● **Listed entries**:
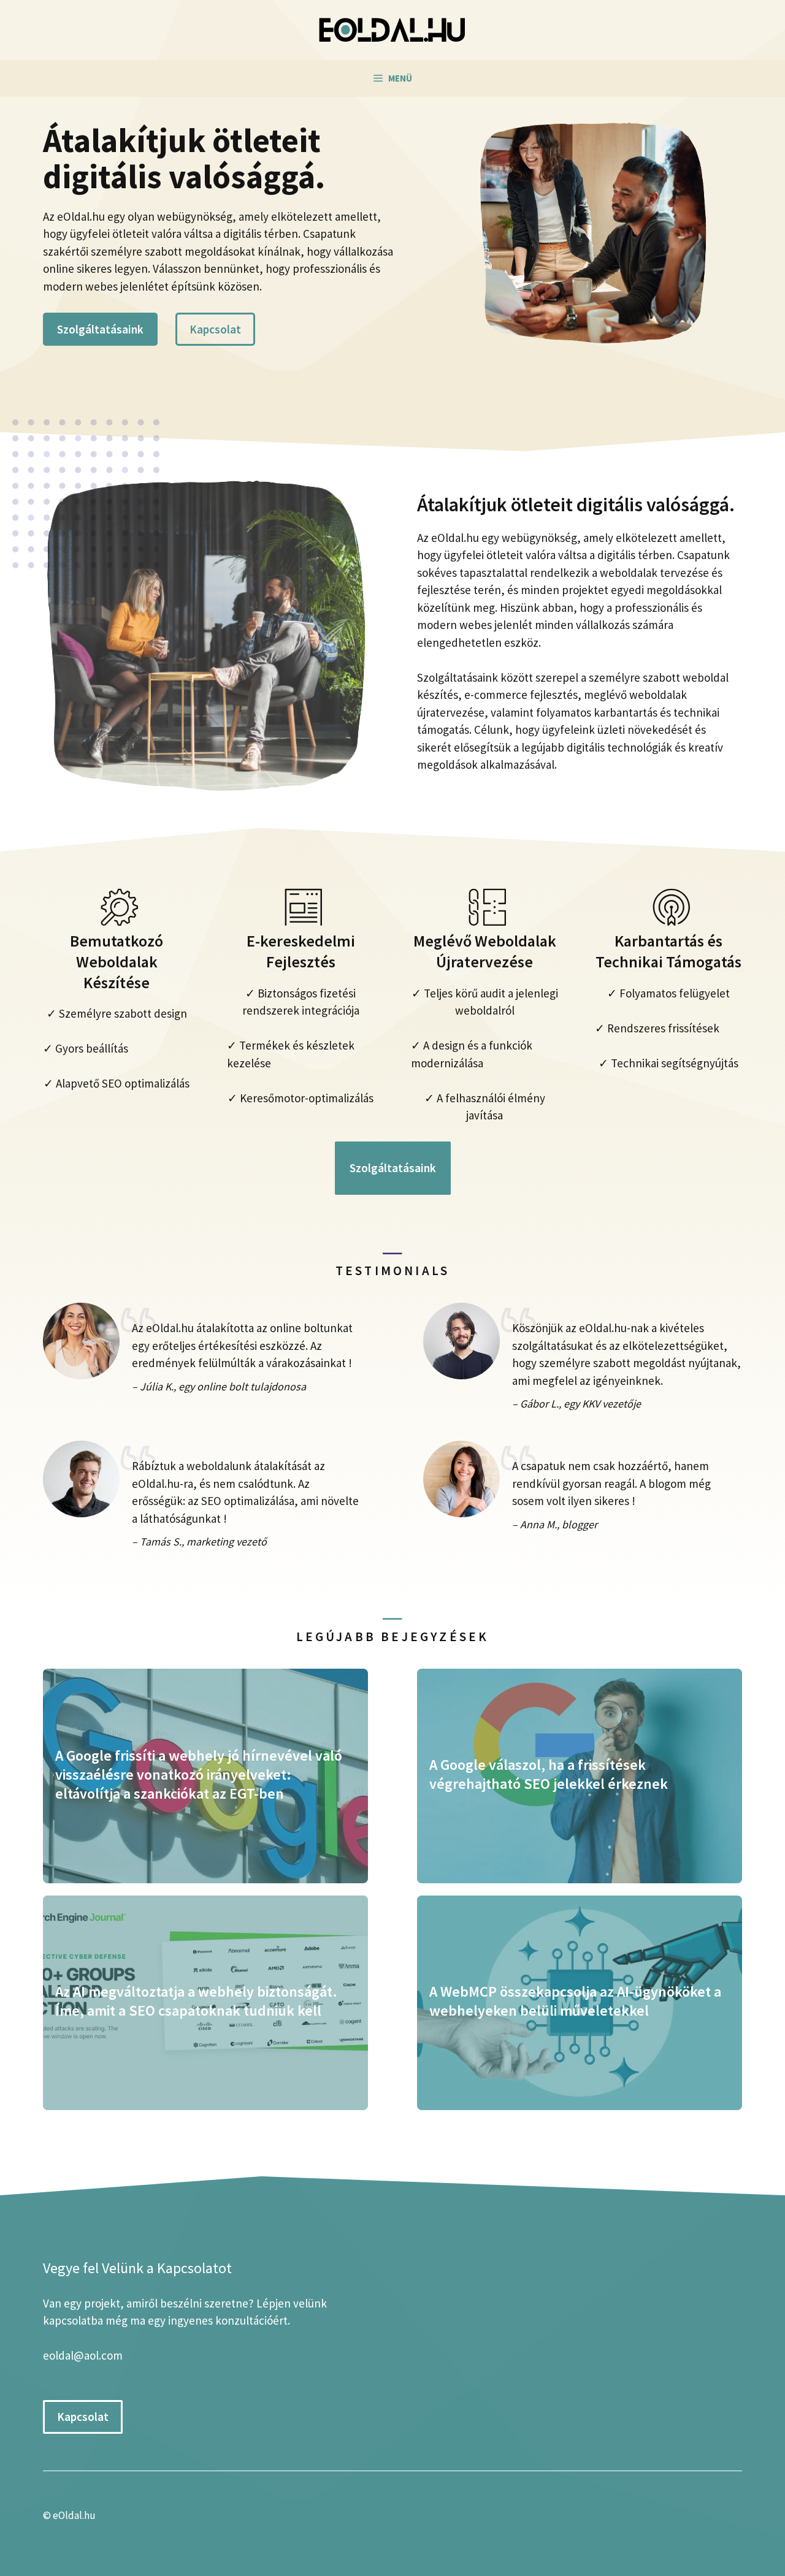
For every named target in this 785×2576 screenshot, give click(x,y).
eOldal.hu (74, 2515)
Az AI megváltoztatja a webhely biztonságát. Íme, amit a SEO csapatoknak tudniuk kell (196, 2001)
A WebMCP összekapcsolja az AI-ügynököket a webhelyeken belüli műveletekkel (575, 2001)
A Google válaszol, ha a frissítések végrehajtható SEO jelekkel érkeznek (548, 1774)
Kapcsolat (215, 329)
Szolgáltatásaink (100, 329)
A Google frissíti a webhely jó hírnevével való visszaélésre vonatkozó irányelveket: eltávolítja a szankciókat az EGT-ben (198, 1774)
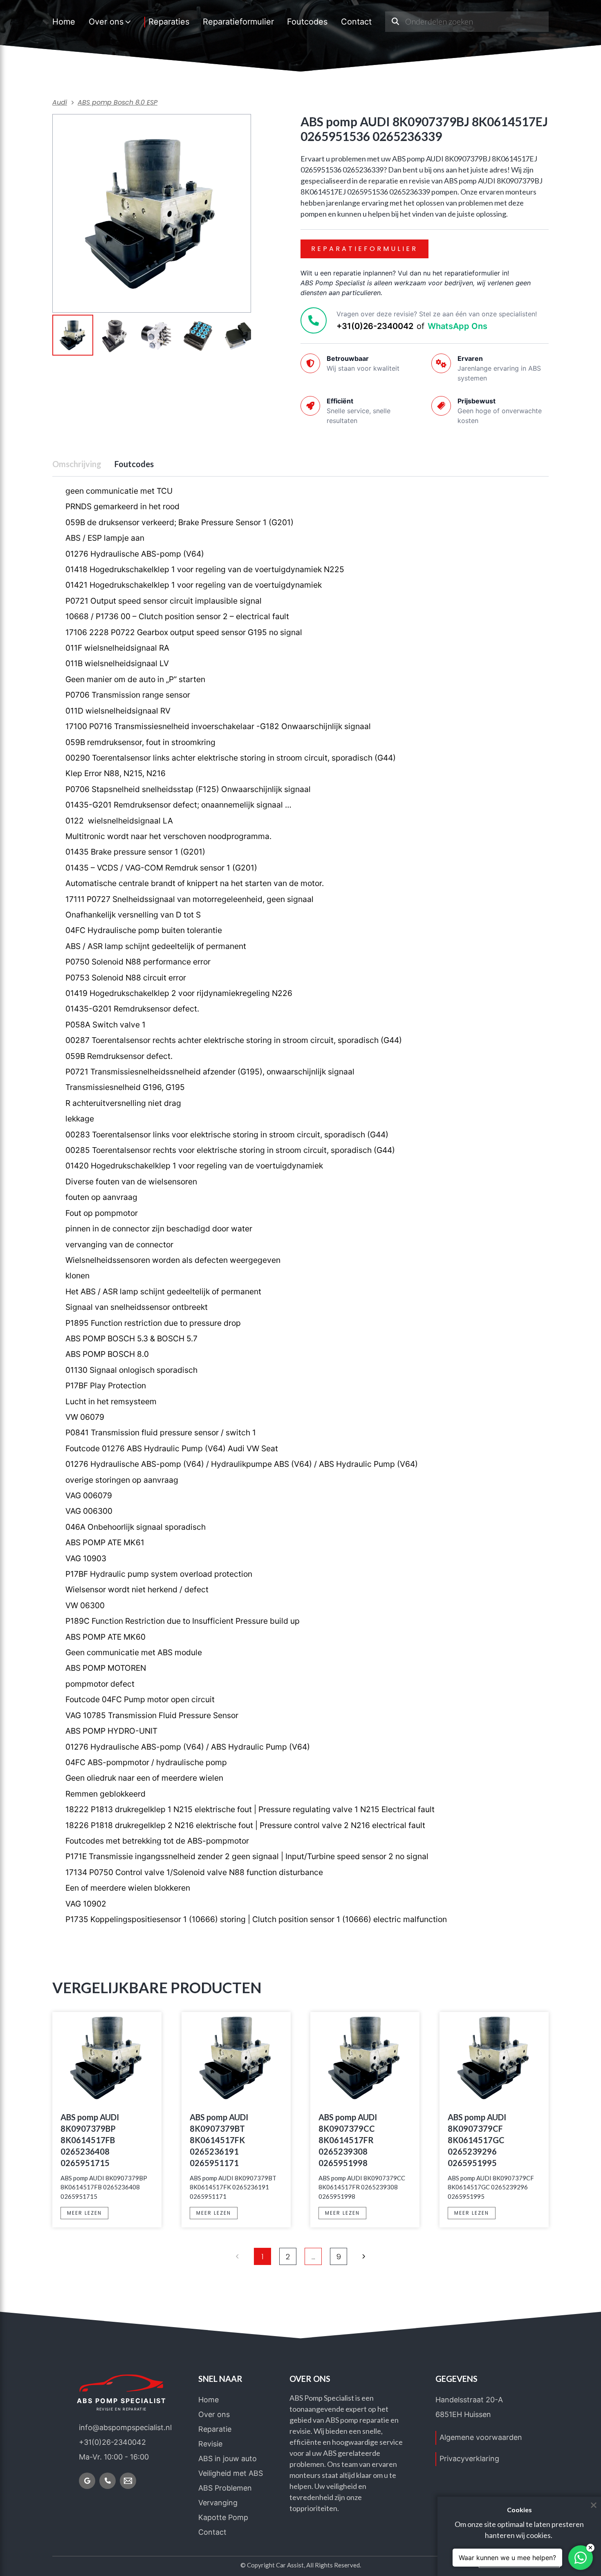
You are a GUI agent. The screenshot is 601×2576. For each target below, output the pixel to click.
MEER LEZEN (84, 2212)
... (313, 2256)
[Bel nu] (107, 2481)
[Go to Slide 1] (72, 335)
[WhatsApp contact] (580, 2557)
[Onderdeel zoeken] (395, 21)
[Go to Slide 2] (114, 336)
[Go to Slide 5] (239, 336)
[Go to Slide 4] (197, 336)
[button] (151, 213)
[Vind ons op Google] (87, 2481)
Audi (59, 102)
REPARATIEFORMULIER (364, 248)
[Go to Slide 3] (156, 336)
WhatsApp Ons (457, 326)
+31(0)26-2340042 (374, 326)
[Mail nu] (128, 2481)
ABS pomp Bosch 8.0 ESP (117, 102)
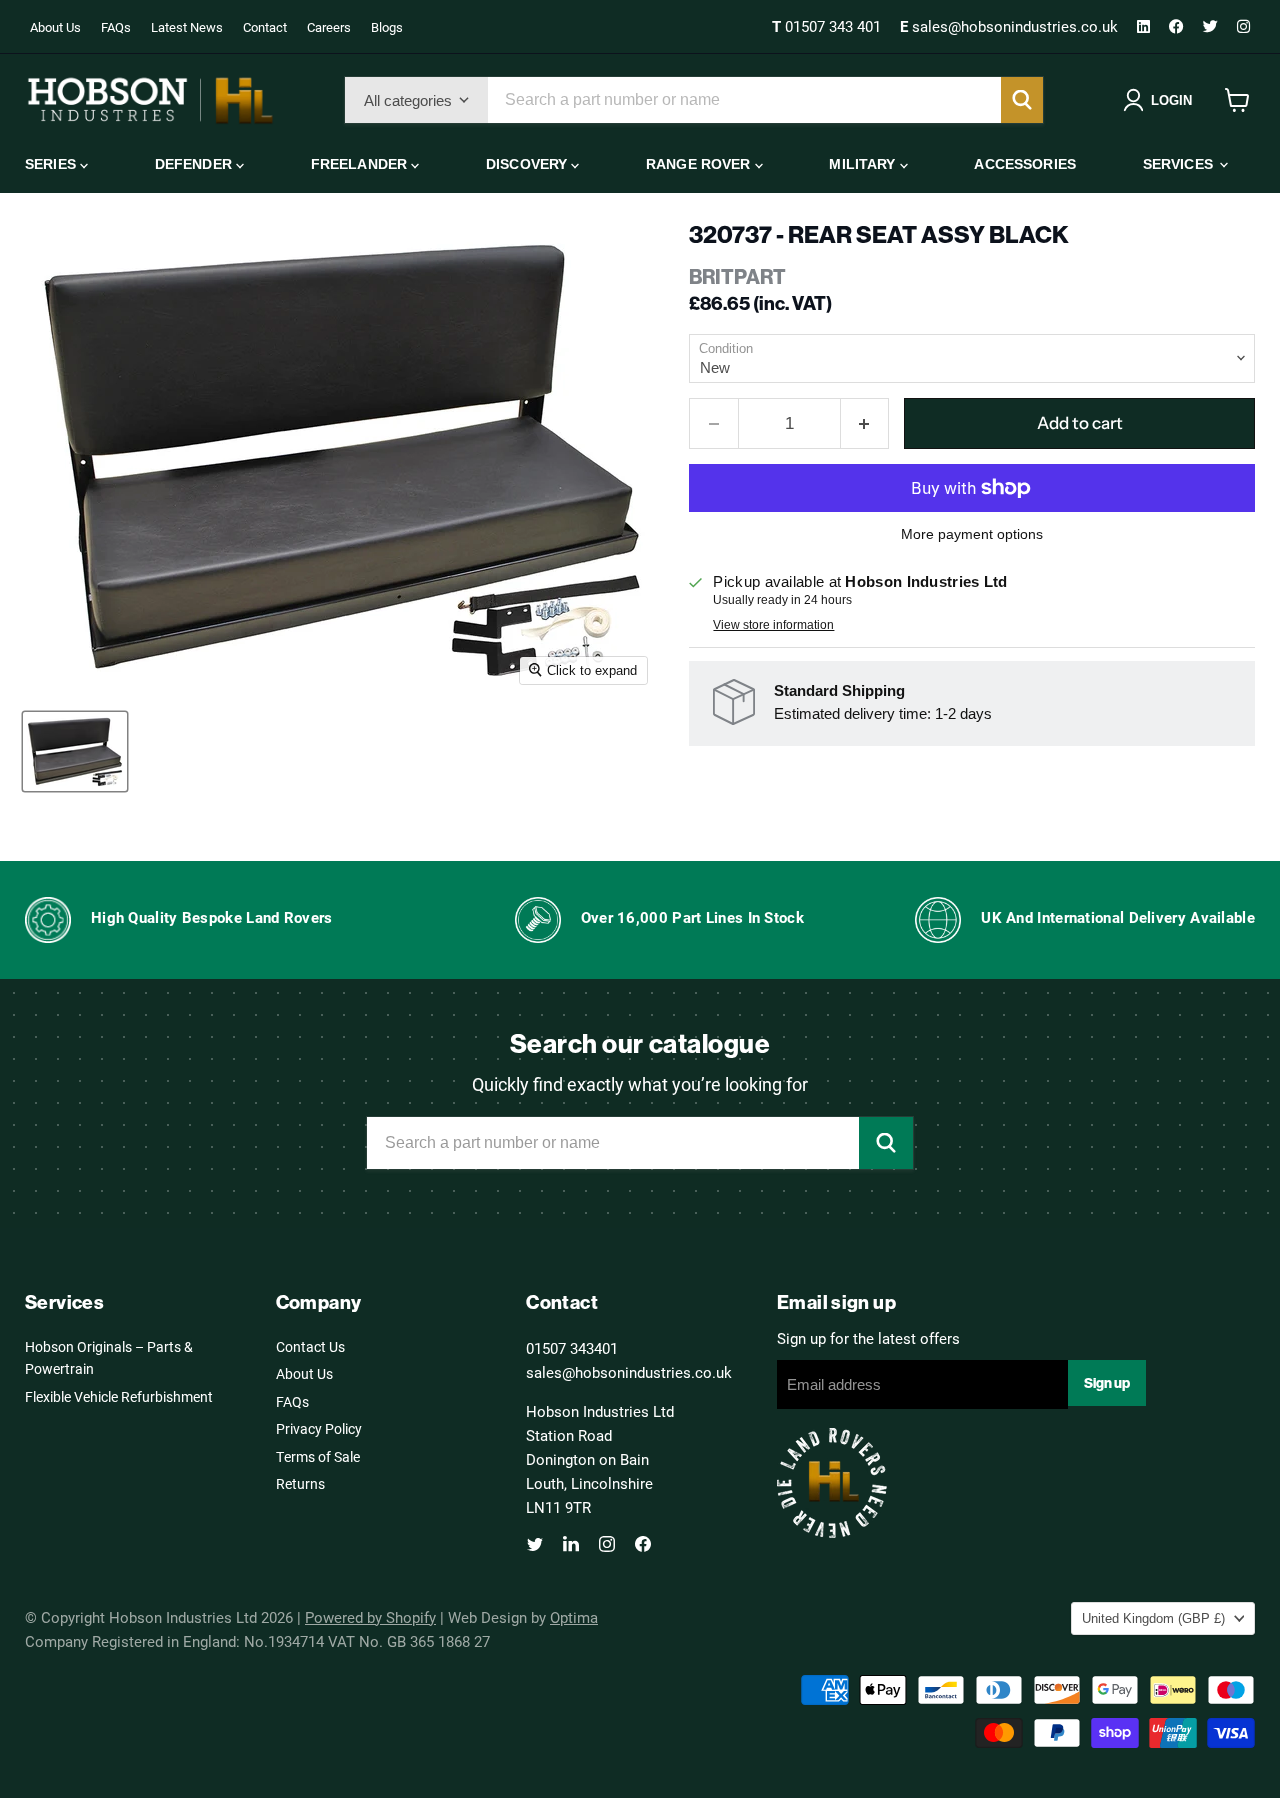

● **Required action**: Repeat the listing in full and exactly. Do not include any images.

● **Answer to this exercise**:
For every named target in this 785×2576 screenshot, give click(x,y).
eOldal.hu (74, 2515)
Az AI megváltoztatja a webhely biztonságát. Íme, amit a SEO csapatoknak tudniuk kell (196, 2001)
A WebMCP összekapcsolja az AI-ügynököket a webhelyeken belüli műveletekkel (575, 2001)
A Google válaszol, ha a frissítések végrehajtható SEO jelekkel érkeznek (548, 1774)
Kapcsolat (215, 329)
Szolgáltatásaink (100, 329)
A Google frissíti a webhely jó hírnevével való visszaélésre vonatkozó irányelveket: eltávolítja a szankciókat az EGT-ben (198, 1774)
You are a GUI agent. The screenshot is 601×2576. For each target below, output the pixel to click.
MEER LEZEN (84, 2212)
... (313, 2256)
[Bel nu] (107, 2481)
[Go to Slide 1] (72, 335)
[WhatsApp contact] (580, 2557)
[Onderdeel zoeken] (395, 21)
[Go to Slide 2] (114, 336)
[Go to Slide 5] (239, 336)
[Go to Slide 4] (197, 336)
[button] (151, 213)
[Vind ons op Google] (87, 2481)
Audi (59, 102)
REPARATIEFORMULIER (364, 248)
[Go to Slide 3] (156, 336)
WhatsApp Ons (457, 326)
+31(0)26-2340042 (374, 326)
[Mail nu] (128, 2481)
ABS pomp Bosch 8.0 ESP (117, 102)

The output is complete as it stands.